▶ **Data provided**:
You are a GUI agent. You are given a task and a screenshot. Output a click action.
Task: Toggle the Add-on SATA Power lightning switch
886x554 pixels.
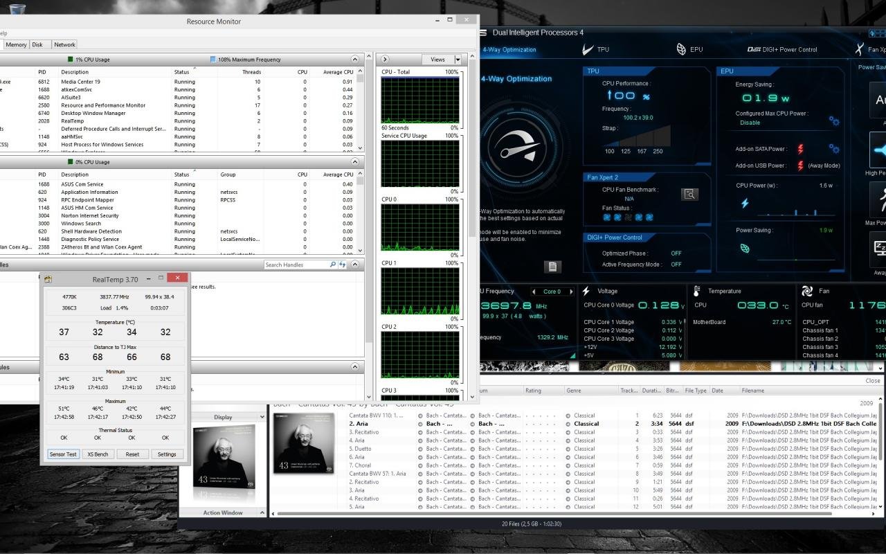801,149
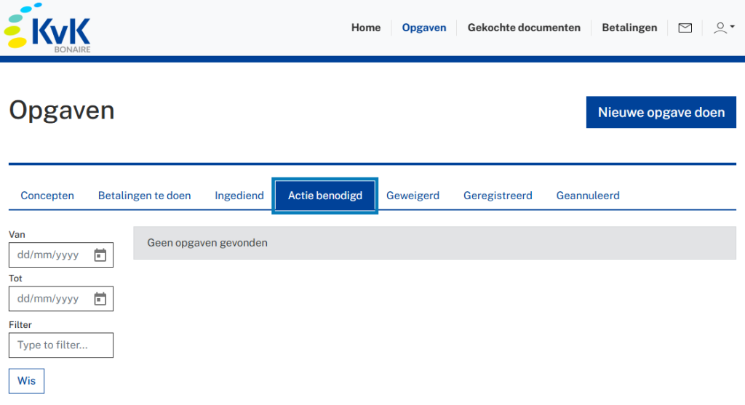Click the Filter text box
Screen dimensions: 745x405
tap(61, 345)
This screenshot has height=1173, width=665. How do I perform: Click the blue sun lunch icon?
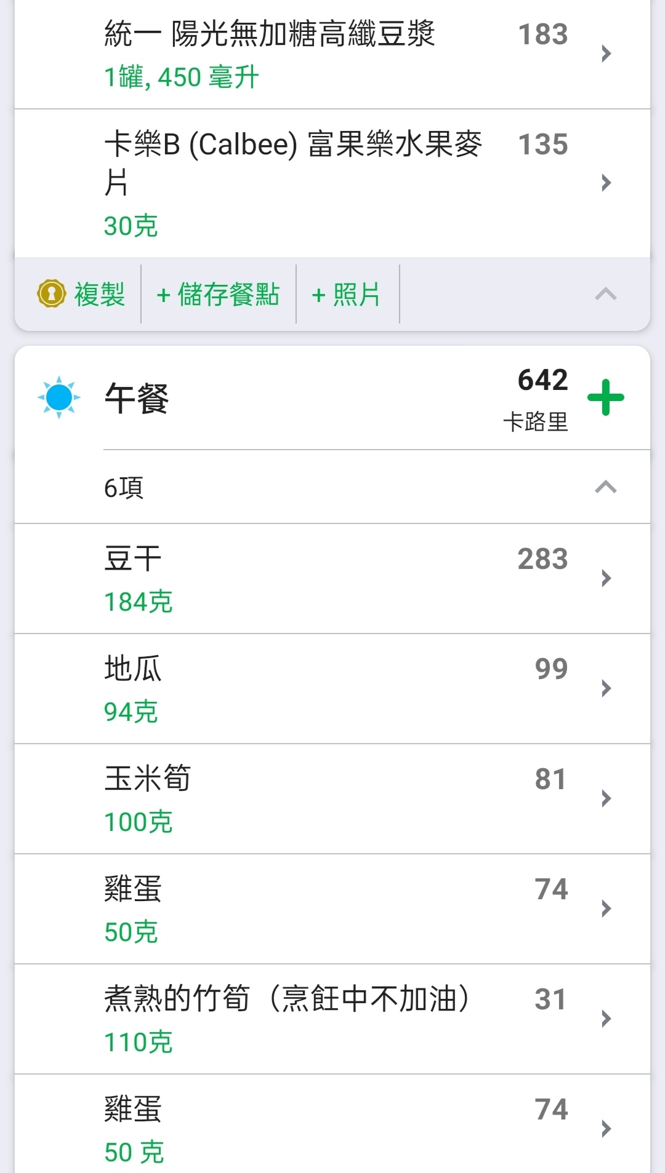[x=59, y=397]
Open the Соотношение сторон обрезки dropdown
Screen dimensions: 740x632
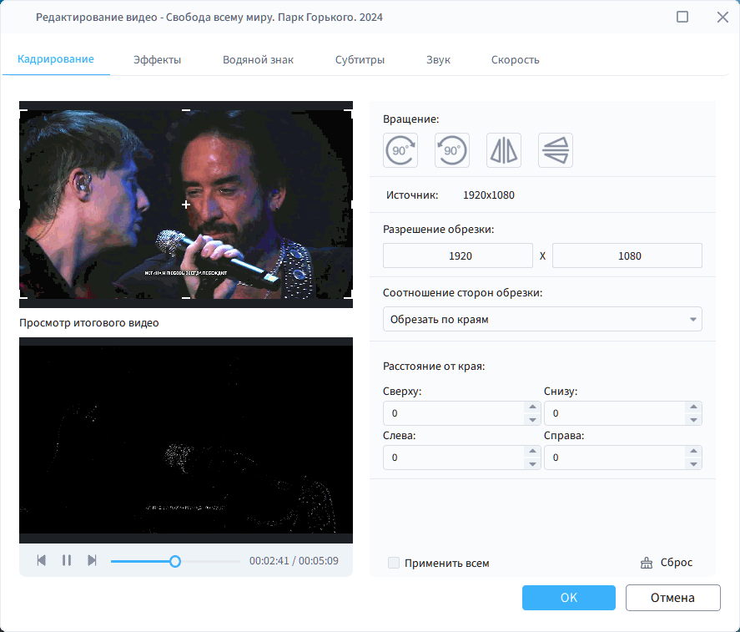[542, 320]
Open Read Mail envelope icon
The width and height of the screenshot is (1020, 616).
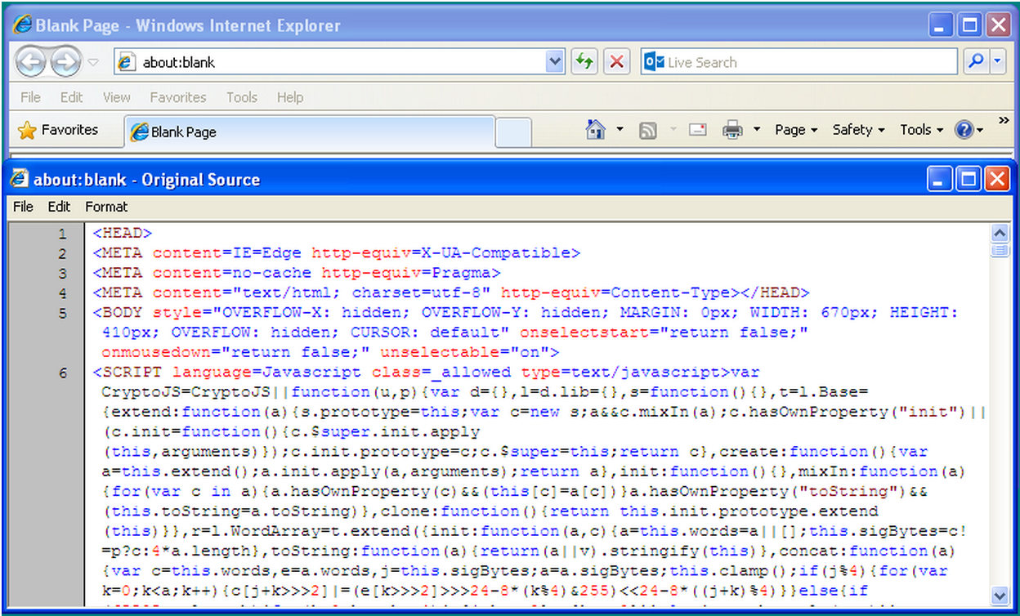tap(697, 130)
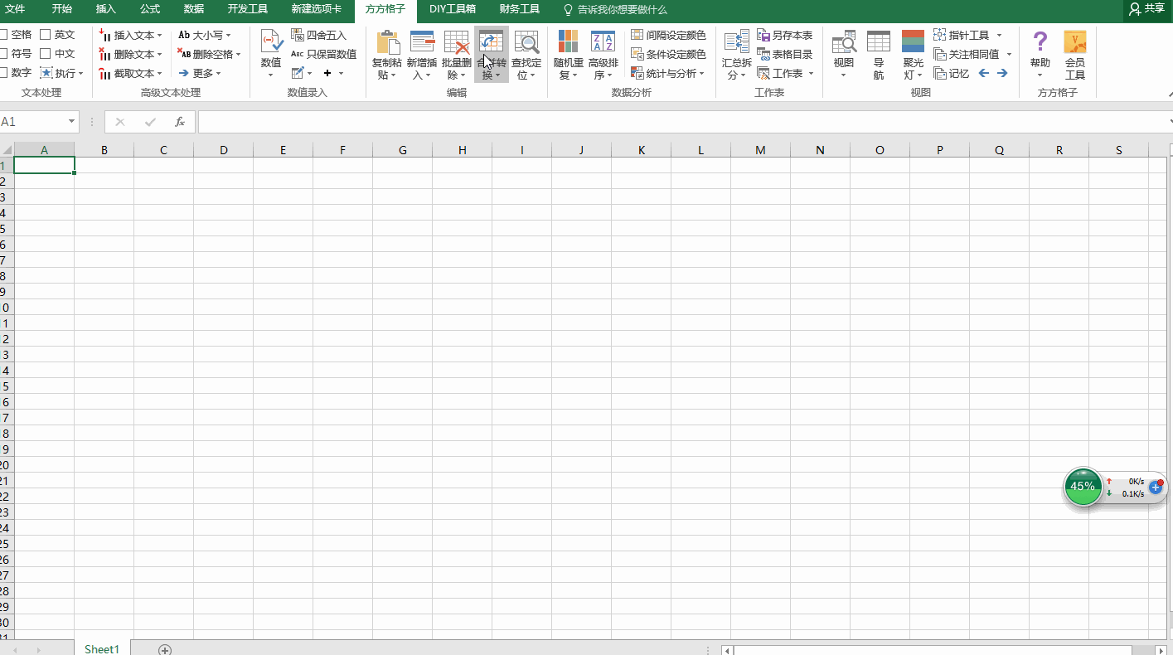Click the 汇总拆分 icon
Image resolution: width=1173 pixels, height=655 pixels.
[736, 43]
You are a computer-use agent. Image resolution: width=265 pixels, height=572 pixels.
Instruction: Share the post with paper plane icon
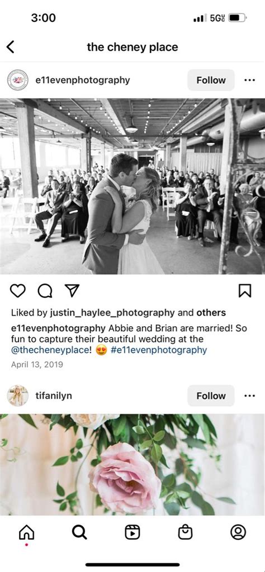[72, 290]
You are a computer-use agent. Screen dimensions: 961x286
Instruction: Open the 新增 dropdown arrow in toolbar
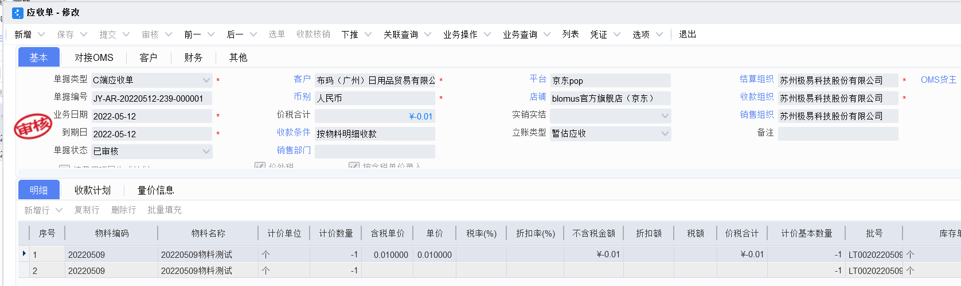[x=41, y=34]
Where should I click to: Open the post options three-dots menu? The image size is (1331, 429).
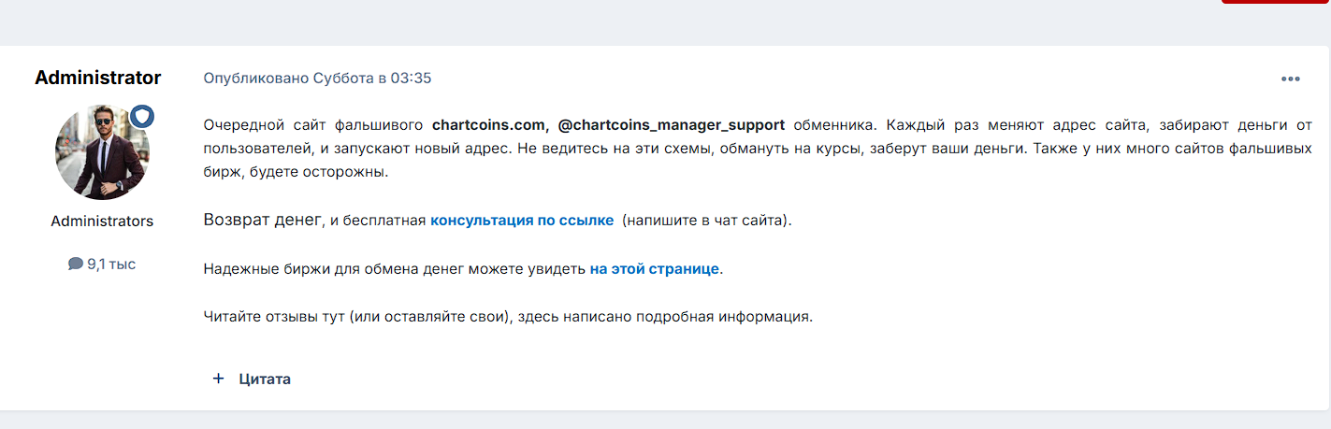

▶ **What is expected**: Using the material above, please count the lines in which the word "agent" occurs and give the number with nothing added.

▶ **Completed task**: 3